§ Requirement
All lines of the records below that contain the word "each" must be listed.

Segment Start: Provided information

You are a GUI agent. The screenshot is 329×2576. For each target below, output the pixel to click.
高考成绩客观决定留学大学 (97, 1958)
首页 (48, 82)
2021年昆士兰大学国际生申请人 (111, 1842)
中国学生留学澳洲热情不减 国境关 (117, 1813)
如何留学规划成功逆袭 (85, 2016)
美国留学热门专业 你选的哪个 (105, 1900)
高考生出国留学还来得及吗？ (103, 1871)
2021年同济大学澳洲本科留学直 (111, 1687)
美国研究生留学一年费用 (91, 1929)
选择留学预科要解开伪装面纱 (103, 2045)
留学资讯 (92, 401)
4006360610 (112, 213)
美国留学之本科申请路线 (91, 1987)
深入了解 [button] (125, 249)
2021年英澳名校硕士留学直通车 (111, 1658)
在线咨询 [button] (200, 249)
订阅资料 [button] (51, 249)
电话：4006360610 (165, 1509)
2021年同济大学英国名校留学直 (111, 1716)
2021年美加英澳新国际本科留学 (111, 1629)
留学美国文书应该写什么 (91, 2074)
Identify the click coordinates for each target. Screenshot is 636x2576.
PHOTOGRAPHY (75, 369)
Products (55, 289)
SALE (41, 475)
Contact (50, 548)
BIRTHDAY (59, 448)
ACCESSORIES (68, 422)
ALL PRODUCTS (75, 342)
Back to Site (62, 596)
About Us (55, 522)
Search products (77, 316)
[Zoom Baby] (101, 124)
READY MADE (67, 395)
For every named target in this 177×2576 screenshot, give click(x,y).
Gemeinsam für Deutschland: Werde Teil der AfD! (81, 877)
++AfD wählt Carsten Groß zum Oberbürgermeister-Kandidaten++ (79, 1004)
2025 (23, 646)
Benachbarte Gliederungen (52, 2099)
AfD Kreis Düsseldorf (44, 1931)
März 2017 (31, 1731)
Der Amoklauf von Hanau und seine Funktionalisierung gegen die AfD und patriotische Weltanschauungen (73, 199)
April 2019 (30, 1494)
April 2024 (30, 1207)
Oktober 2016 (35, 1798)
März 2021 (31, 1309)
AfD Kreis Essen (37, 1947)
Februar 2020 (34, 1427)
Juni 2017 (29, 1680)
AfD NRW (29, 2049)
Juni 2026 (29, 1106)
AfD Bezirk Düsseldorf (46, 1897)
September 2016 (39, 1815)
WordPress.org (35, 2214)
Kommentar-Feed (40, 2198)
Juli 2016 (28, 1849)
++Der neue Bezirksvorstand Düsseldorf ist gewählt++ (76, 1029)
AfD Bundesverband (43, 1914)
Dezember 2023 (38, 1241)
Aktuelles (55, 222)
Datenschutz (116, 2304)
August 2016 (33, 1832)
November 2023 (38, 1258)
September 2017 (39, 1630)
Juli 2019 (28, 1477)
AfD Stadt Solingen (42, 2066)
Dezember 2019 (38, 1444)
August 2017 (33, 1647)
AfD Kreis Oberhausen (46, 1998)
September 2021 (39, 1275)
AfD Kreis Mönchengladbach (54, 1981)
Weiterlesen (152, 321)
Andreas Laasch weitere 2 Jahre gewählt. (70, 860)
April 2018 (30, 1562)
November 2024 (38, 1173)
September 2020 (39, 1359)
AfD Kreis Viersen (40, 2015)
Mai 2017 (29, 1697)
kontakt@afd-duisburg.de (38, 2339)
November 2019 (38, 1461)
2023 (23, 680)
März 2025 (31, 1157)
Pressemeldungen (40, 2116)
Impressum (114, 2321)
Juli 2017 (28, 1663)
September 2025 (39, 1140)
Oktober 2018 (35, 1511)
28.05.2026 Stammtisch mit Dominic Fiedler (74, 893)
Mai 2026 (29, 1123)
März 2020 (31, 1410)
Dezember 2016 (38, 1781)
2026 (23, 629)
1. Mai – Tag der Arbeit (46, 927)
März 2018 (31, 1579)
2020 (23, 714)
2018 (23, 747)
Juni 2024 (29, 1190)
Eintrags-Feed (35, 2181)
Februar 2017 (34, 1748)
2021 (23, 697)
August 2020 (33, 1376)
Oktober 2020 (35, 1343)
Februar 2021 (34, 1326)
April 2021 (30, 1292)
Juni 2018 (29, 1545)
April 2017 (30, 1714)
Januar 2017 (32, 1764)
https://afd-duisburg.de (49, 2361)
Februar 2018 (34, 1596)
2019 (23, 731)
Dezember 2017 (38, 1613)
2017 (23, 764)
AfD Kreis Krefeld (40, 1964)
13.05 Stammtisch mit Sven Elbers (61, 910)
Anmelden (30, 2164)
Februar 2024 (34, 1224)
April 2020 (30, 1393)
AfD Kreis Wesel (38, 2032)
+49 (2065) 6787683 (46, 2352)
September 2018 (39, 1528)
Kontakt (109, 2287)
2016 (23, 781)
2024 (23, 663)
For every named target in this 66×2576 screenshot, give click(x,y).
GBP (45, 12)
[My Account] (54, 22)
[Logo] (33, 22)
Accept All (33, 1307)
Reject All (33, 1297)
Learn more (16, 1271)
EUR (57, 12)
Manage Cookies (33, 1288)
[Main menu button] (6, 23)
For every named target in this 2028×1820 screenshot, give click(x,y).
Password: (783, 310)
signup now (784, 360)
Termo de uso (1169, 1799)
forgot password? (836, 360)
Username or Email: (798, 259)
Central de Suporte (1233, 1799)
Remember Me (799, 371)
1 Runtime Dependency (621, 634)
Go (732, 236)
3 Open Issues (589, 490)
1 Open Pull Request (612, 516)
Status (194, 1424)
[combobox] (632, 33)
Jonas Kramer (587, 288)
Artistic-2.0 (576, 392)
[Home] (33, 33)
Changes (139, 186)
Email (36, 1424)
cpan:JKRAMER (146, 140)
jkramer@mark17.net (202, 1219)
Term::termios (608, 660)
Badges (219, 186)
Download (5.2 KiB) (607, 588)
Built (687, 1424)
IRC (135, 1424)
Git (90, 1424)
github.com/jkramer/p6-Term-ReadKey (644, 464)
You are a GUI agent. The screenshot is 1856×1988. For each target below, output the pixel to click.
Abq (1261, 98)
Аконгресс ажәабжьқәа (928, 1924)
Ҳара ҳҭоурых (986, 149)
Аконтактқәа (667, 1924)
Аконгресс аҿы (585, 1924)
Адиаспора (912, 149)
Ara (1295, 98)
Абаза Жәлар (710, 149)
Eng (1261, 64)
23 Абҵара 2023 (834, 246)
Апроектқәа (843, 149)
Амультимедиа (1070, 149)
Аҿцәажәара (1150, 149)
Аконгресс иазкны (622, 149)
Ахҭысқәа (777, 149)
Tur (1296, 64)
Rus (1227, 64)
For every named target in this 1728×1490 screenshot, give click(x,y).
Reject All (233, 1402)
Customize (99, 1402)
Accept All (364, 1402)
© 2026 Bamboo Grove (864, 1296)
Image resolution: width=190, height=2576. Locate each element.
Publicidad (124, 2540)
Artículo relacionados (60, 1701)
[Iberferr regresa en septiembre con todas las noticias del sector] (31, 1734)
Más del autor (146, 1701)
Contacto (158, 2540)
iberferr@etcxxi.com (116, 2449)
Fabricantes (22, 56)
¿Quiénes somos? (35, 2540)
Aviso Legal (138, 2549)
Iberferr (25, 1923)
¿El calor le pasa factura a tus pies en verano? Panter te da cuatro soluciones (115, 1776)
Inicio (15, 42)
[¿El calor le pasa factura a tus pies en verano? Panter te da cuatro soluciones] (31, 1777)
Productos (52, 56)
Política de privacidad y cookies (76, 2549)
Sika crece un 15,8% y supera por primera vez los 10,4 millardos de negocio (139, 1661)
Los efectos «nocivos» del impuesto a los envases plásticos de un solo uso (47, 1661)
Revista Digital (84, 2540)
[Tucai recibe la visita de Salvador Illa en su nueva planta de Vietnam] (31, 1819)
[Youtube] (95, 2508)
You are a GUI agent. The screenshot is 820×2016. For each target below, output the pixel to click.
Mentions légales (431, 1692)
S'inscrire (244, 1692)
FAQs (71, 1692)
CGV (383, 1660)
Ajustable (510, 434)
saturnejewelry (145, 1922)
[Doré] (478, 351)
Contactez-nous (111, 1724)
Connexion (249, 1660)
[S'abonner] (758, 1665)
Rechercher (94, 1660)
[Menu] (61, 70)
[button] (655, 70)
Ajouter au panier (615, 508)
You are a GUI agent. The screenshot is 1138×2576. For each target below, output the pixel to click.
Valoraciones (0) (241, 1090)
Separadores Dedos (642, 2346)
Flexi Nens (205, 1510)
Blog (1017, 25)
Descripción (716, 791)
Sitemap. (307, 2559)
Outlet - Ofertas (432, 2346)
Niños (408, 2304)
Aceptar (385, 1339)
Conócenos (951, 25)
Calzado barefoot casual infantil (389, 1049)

Segment End: Provided information

§ Answer below
You are a GUI agent. The screenshot is 329×2576. For each target below, output the pixel to click.
Identify the click coordinates for each target. Screenshot is 636x2576.
You are a GUI agent. The screenshot is 1856×1988. For each target below, output the pixel to click.
Image resolution: width=190, height=2576. Locate each element.
You are a GUI agent. The screenshot is 820×2016. For each target below, output the pixel to click.
You are a GUI agent. The screenshot is 1138×2576. For each target below, output the pixel to click.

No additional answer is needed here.